## Problem description
Write out the data between the line holding "You are a computer-use agent. 1403x790" and the line holding "Looking at the", inclusive, and leave the pictures out of your answer.

## Data rows
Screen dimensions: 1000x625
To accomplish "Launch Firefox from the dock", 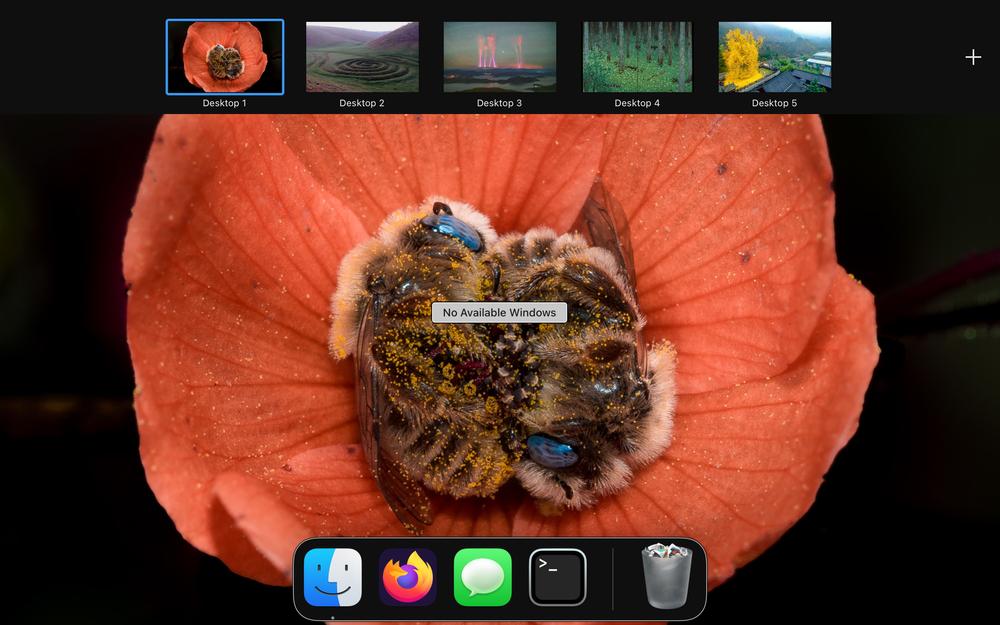I will point(408,577).
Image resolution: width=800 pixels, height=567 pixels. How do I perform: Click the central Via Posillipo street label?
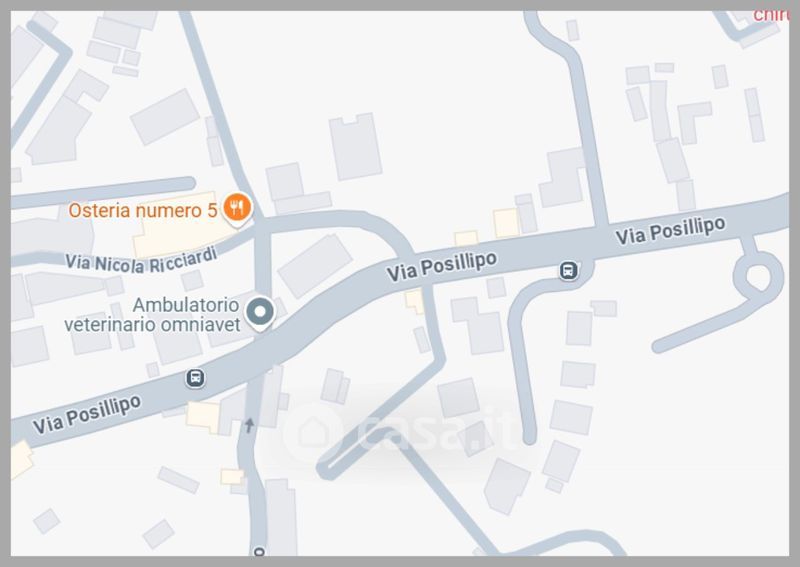tap(441, 266)
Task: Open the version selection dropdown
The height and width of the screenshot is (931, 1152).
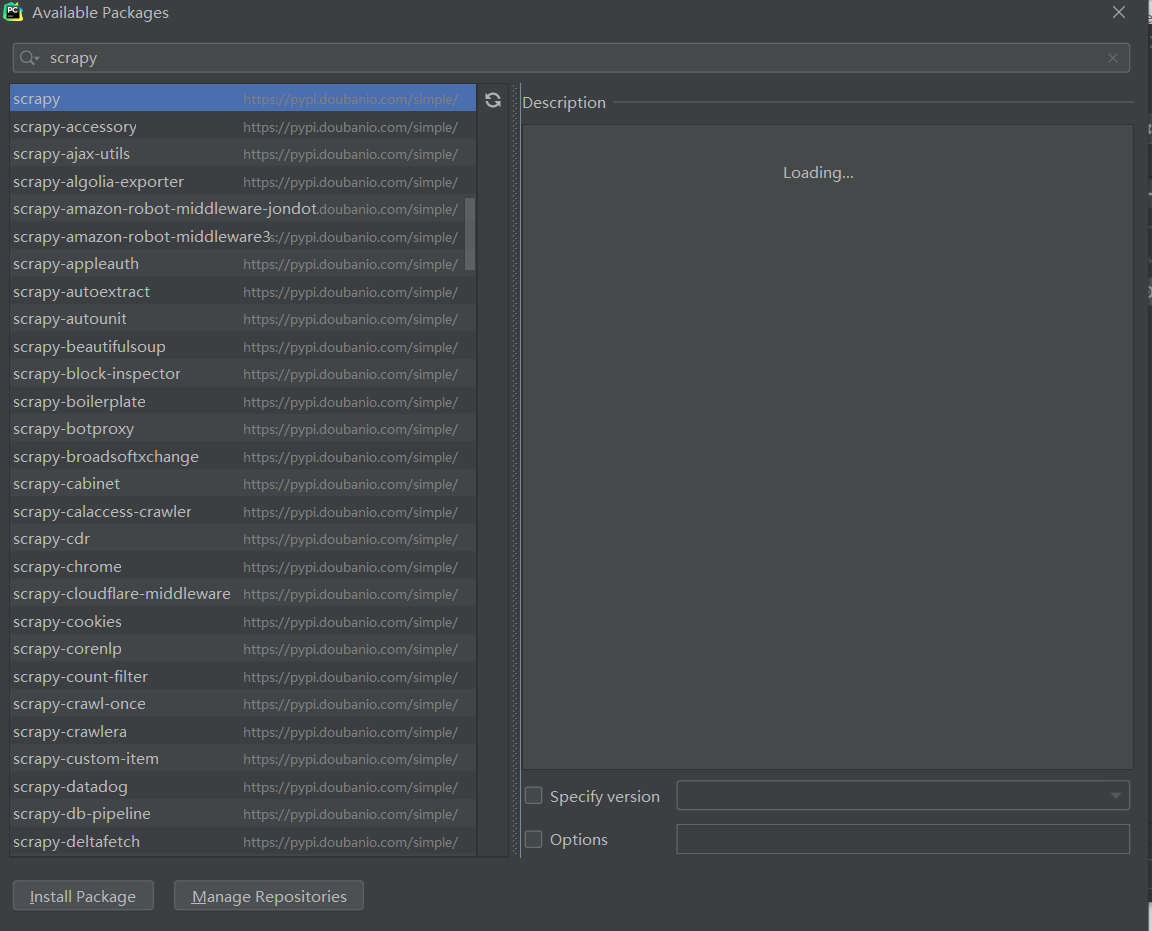Action: 1115,795
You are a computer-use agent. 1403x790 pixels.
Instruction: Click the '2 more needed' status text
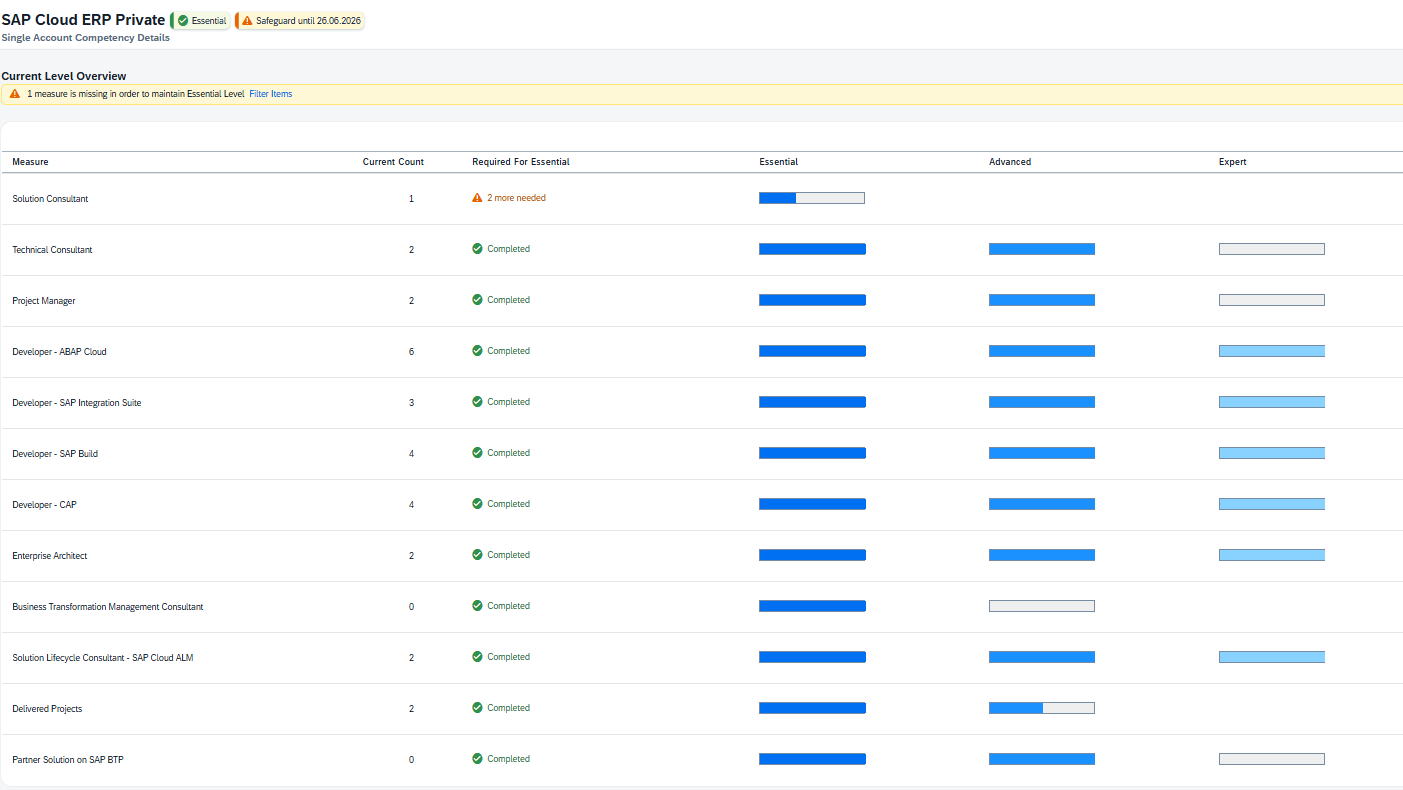pyautogui.click(x=516, y=198)
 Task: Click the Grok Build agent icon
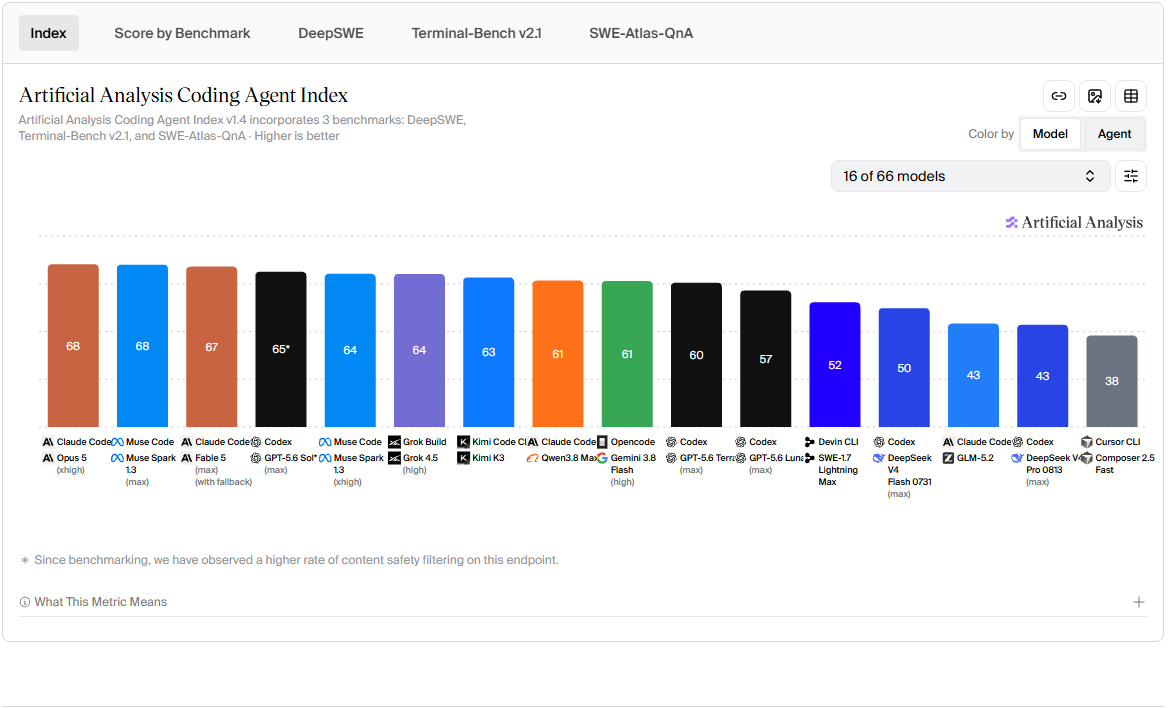coord(395,442)
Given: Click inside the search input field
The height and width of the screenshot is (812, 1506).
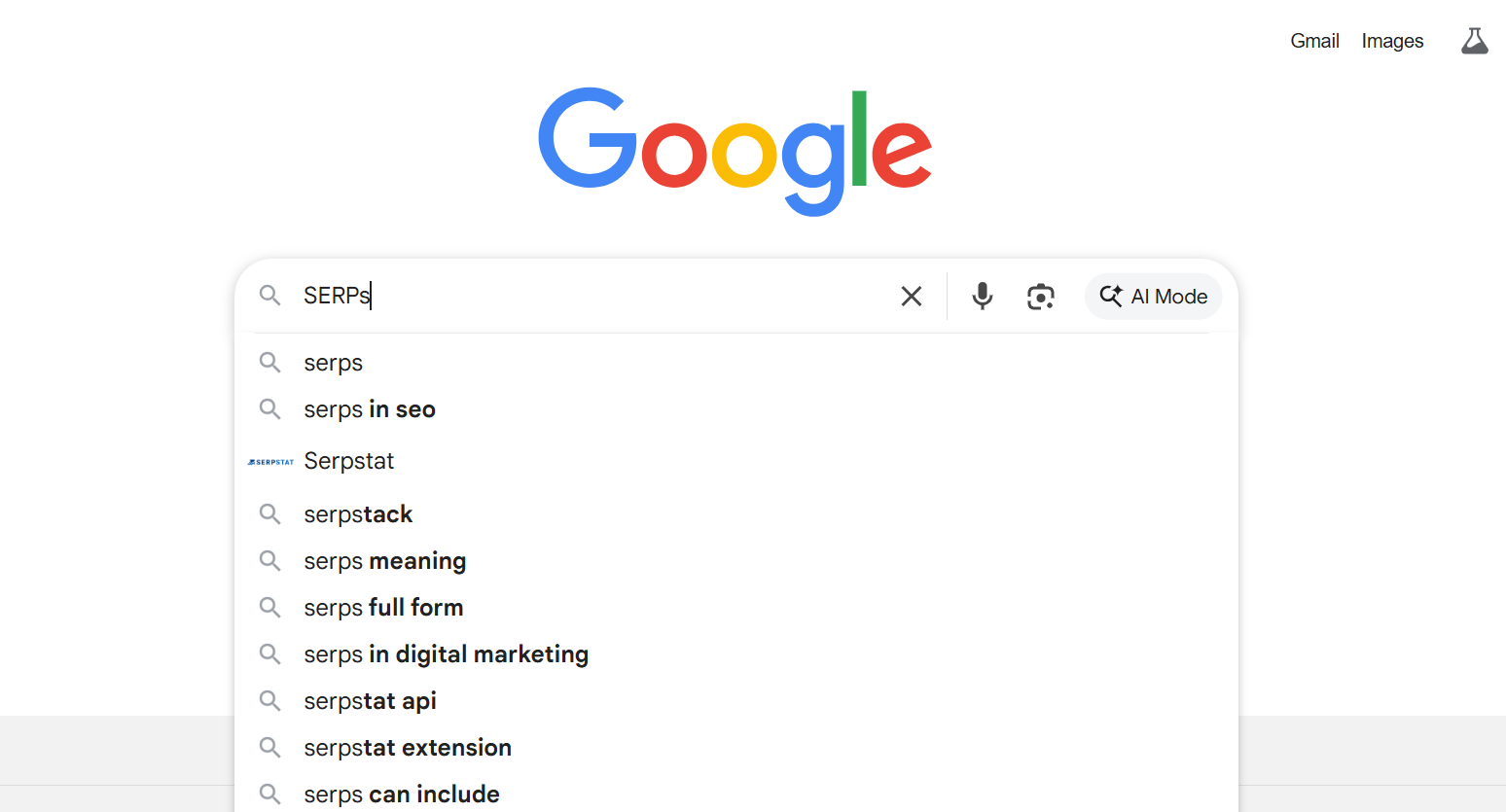Looking at the screenshot, I should click(603, 296).
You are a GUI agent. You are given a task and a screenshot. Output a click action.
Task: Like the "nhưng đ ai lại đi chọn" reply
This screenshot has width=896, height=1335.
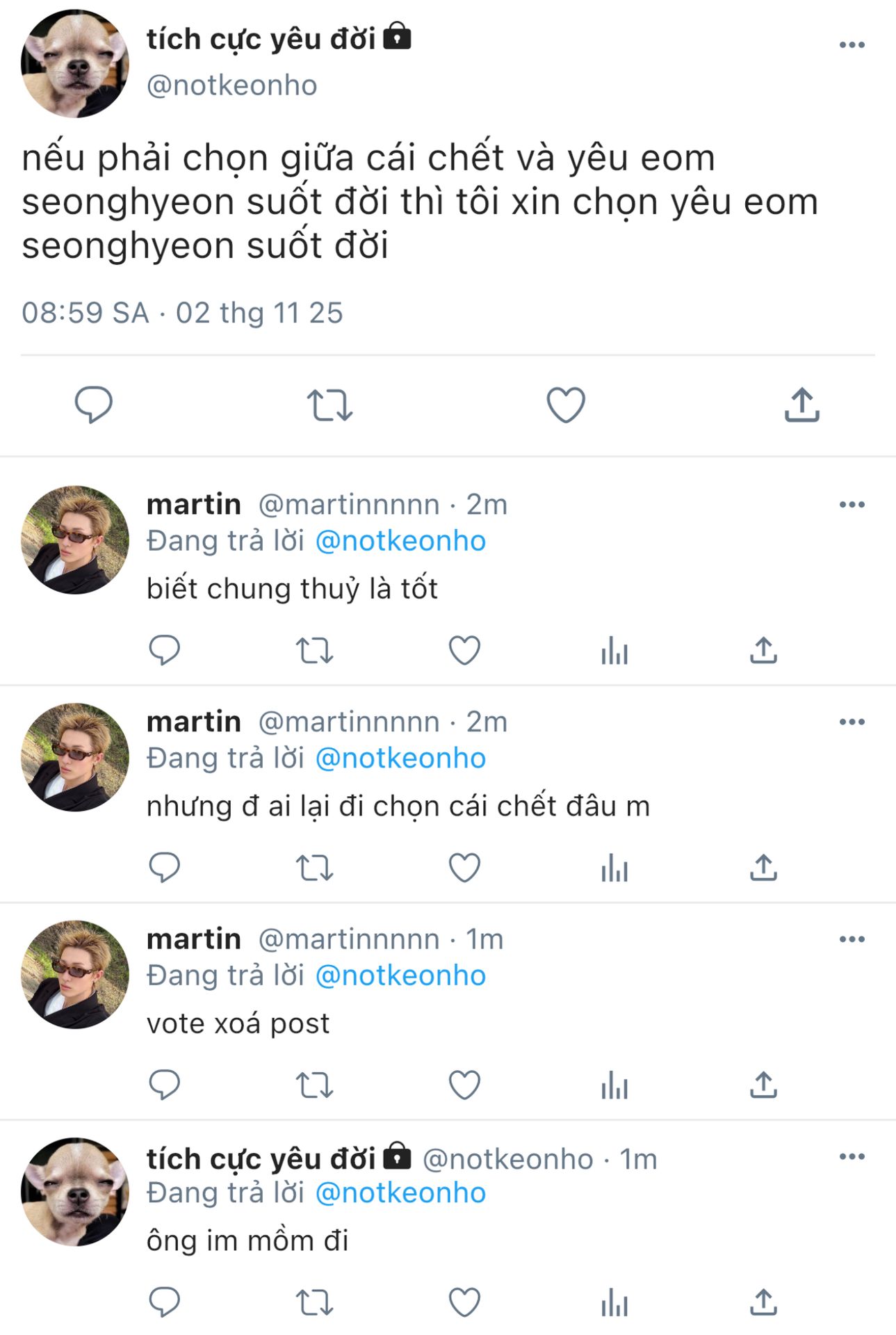pos(464,868)
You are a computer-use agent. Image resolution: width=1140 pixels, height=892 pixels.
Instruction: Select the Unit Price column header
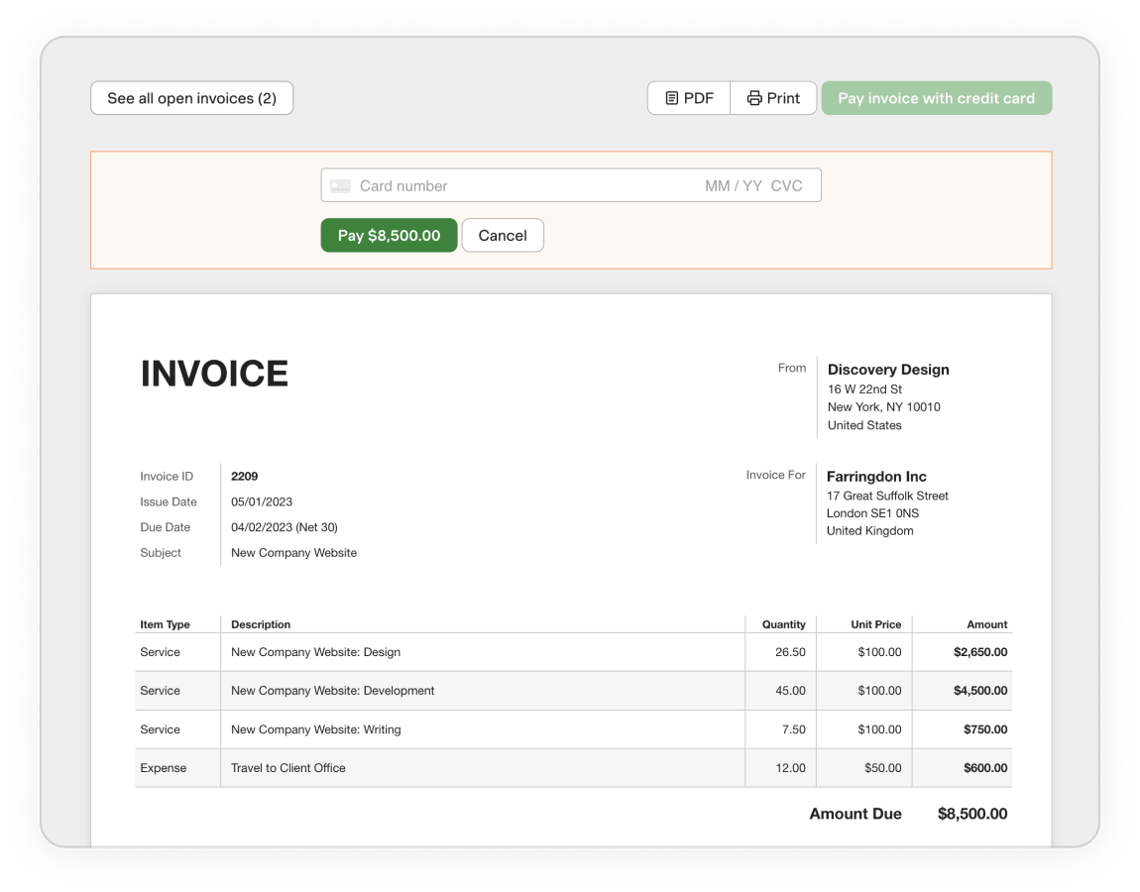pos(877,624)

## Task solution
You are a computer-use agent. 1403x790 pixels.
Instruction: Click the '2 more needed' status text
pyautogui.click(x=516, y=198)
 Task: Click the Grok Build agent icon
coord(395,442)
Given: Click inside the search input field
The height and width of the screenshot is (812, 1506).
Looking at the screenshot, I should click(603, 296).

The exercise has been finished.